# Extracting Insights from Text Using spaCy's Pipeline

## NLP Day, November 7th 2019

http://nlpday.ml/

## Preprerations

First, we need to import all neccesary libraries

In [73]:
import pandas as pd
import spacy

spaCy’s models can be installed as Python packages. This means that they’re a component of your application, just like any other module. They’re versioned and can be defined as a dependency in your requirements.txt. Models can be installed from a download URL or a local directory, manually or via pip. Their data can be located anywhere on your file system.

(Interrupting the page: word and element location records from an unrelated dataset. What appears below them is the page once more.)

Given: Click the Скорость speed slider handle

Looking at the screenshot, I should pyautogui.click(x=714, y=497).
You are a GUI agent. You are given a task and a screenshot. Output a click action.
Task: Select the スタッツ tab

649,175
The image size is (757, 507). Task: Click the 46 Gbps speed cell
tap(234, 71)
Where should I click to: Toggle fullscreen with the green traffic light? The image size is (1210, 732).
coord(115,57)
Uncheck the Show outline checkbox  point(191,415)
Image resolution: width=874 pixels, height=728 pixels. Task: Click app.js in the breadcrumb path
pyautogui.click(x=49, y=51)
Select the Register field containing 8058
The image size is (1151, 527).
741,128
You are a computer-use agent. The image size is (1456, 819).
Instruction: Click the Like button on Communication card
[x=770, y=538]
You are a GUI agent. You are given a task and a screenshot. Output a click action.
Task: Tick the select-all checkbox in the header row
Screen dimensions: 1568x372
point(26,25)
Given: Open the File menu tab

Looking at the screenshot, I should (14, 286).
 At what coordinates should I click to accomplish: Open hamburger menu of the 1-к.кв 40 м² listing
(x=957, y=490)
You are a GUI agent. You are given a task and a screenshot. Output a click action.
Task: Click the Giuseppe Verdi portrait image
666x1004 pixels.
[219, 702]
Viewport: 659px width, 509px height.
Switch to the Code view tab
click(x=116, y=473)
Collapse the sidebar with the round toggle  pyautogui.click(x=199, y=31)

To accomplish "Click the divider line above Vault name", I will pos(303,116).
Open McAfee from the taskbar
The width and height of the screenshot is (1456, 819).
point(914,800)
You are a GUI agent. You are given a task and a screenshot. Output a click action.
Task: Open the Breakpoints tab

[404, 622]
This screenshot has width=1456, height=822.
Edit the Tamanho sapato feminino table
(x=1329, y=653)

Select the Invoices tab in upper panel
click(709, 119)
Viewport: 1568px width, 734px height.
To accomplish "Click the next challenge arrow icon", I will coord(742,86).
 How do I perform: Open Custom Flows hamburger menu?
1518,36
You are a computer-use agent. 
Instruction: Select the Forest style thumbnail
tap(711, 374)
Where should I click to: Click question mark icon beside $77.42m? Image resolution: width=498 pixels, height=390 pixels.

https://spacy.io/usage/models

For this exercise, we will use the `en_core_web_sm` model, and it can be installed with the command:
`python -m spacy download en_core_web_sm`

In [74]:
nlp = spacy.load('en')

This is the default fields we want to print:

In [75]:
FIELDS = ['text', 'lemma', 'tag', 'pos', 'head', 'dep', 'ent_iob', 'ent_type', 'idx']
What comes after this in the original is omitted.